Mouse Study Reveals Elastase as Potential Muscular Dystrophy Drug Target
Researchers at the University of Liverpool in England reported that people with muscular dystrophy (MD) may have an enzyme in their muscle cells that stops the ability of these cells to repair themselves.
The report, “Elastase levels and activity are increased in dystrophic muscle and impair myoblast cell survival, proliferation and differentiation,” appeared in the journal Scientific Reports. This study could aid in the future development of treatments for MD.
Muscular dystrophies are a category of progressive muscle diseases caused by specific genetic mutations. There are several different types of MDs, which over time, cause muscle degeneration and weakness, greatly impairing mobility and quality of life and, in some cases, leading to death. Boys tend to be affected by this condition more than girls. Duchenne muscular dystrophy (DMD) is a form in which the protein dystrophin is found at low levels, causing muscle weakness.
In DMD, stem cells do not readily repair damaged muscles, for reasons that are not well understood.

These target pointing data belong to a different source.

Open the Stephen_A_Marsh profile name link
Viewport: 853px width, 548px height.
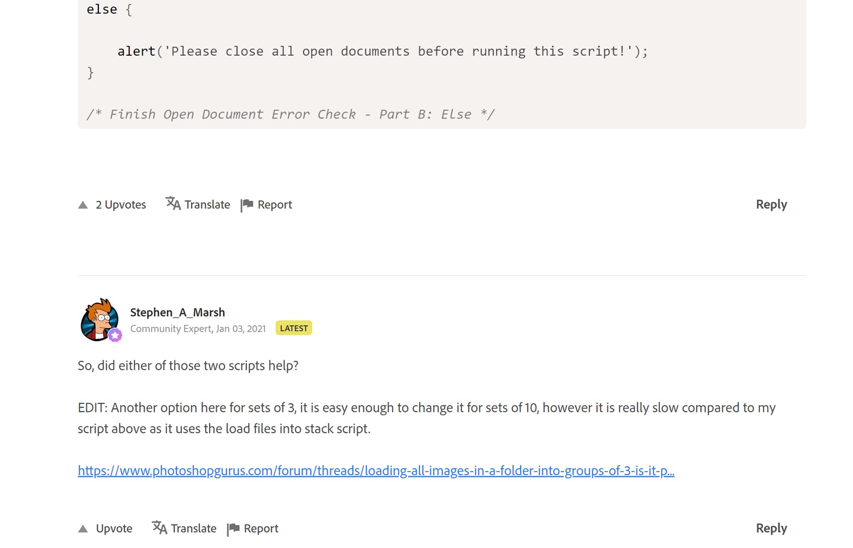[178, 312]
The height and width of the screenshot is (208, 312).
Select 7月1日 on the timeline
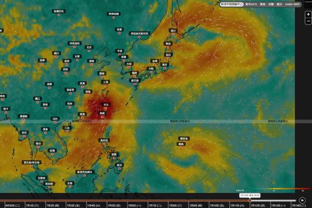32,205
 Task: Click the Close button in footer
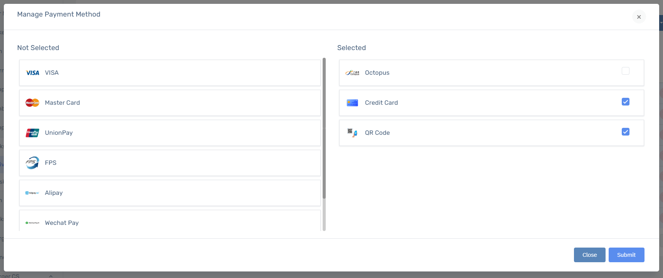(x=590, y=255)
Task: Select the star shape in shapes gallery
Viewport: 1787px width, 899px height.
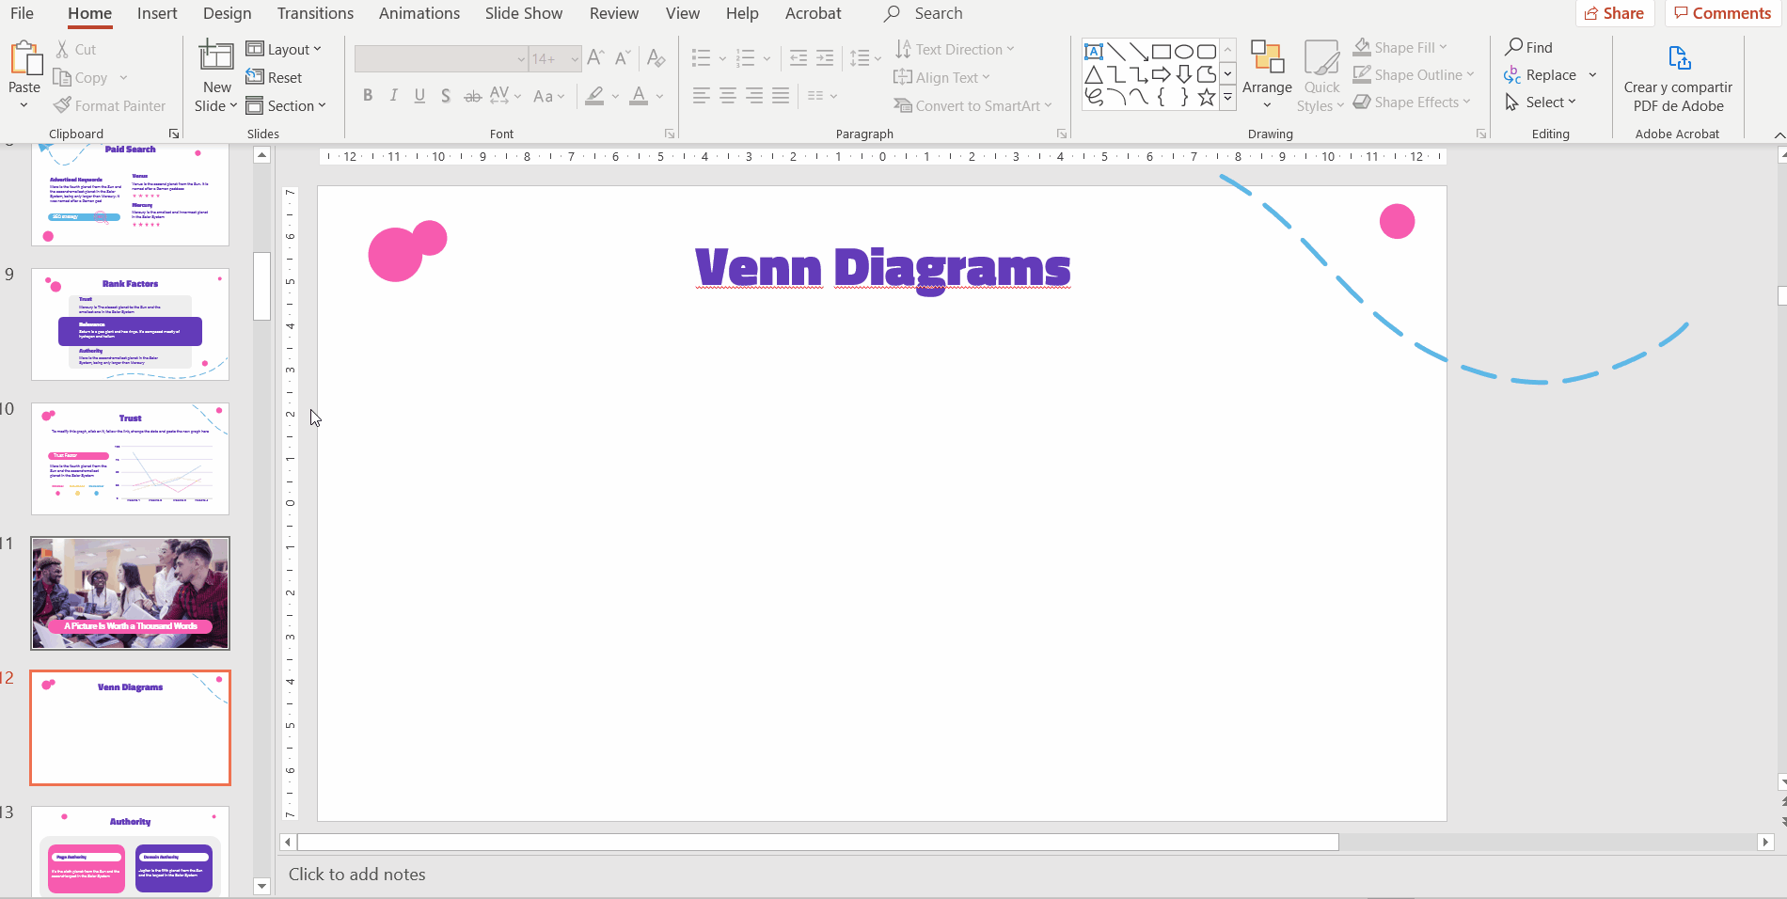Action: [x=1207, y=97]
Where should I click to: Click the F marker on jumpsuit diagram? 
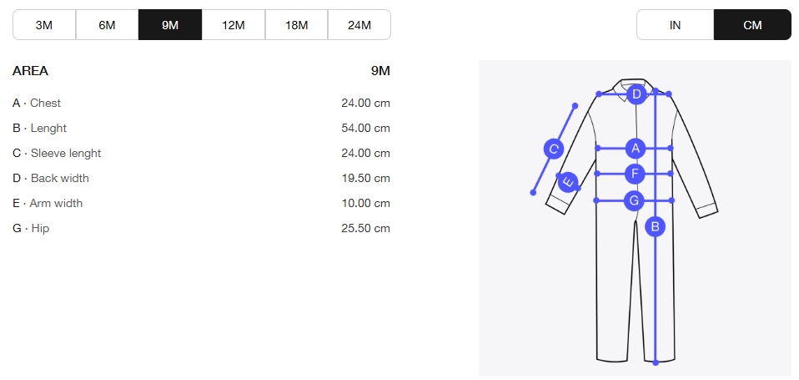point(635,174)
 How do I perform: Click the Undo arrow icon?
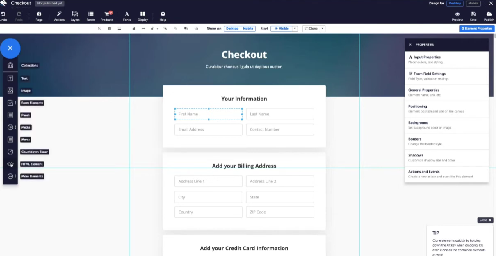[x=3, y=15]
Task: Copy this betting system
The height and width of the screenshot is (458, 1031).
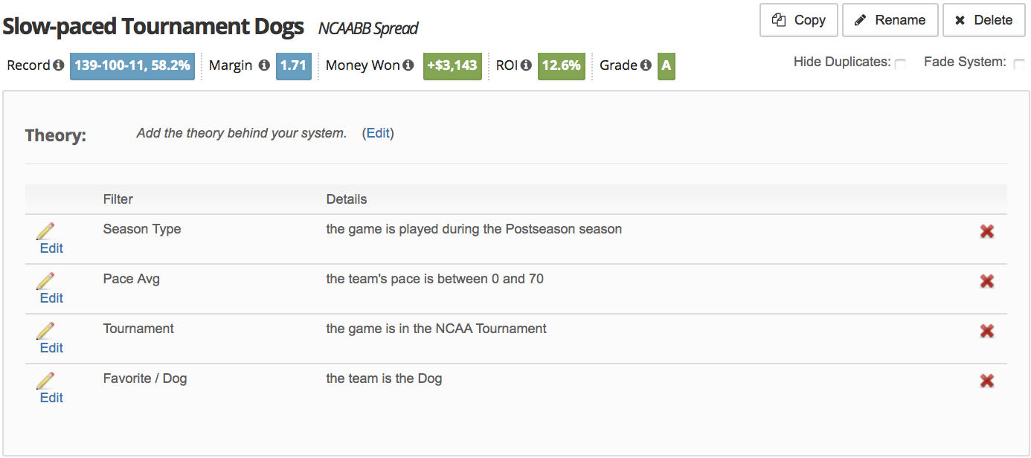Action: coord(799,20)

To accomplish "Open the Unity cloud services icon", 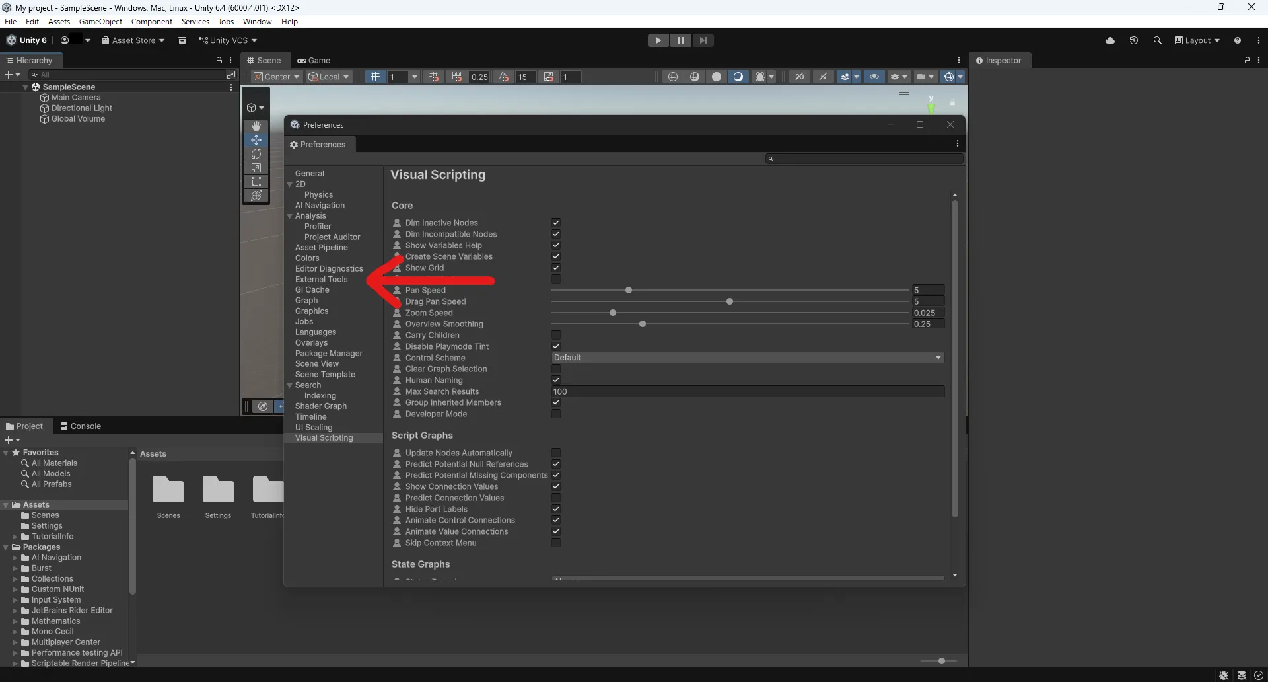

The investigators, led by Niccolo Arecco of Department of Biochemistry, Institute of Integrative Biology at the University of Liverpool, wanted to identify possible molecules and other factors that could lead to the impairments in muscle repair. They used several standard laboratory methods to identify proteins in mice that had been genetically altered to have a form of DMD.
They found unusually high levels of a type of enzyme called a serine protease, specifically known as neutrophil elastase.
Elastase breaks down muscle and is made by white blood cells called neutrophils. It could be responsible for breaking down muscles in DMD.
The researchers also found that elastase prevented muscle cells grown in a dish from surviving.
“Our findings evidence the importance of inflammation in muscular dystrophy, and suggest that elevated levels of elastase could play a key role in the progressive muscle degeneration seen in patients affected by DMD,” said lead researcher Dada Pisconti, from the university’s Institute of Integrative Biology.
“Although there is no cure for muscular dystrophy, improvements in treatments could help control symptoms to improve quality of life. Our next steps are to investigate whether drugs that target elastase are effective and safe as a potential therapy for this disease,” Pisconti said.
The initial study in mice with experimental DMD could form the basis for future studies that test drugs that block elastase. Still, additional research will be needed to test the effectiveness and safety of this strategy, as well as to identify elastase blockers.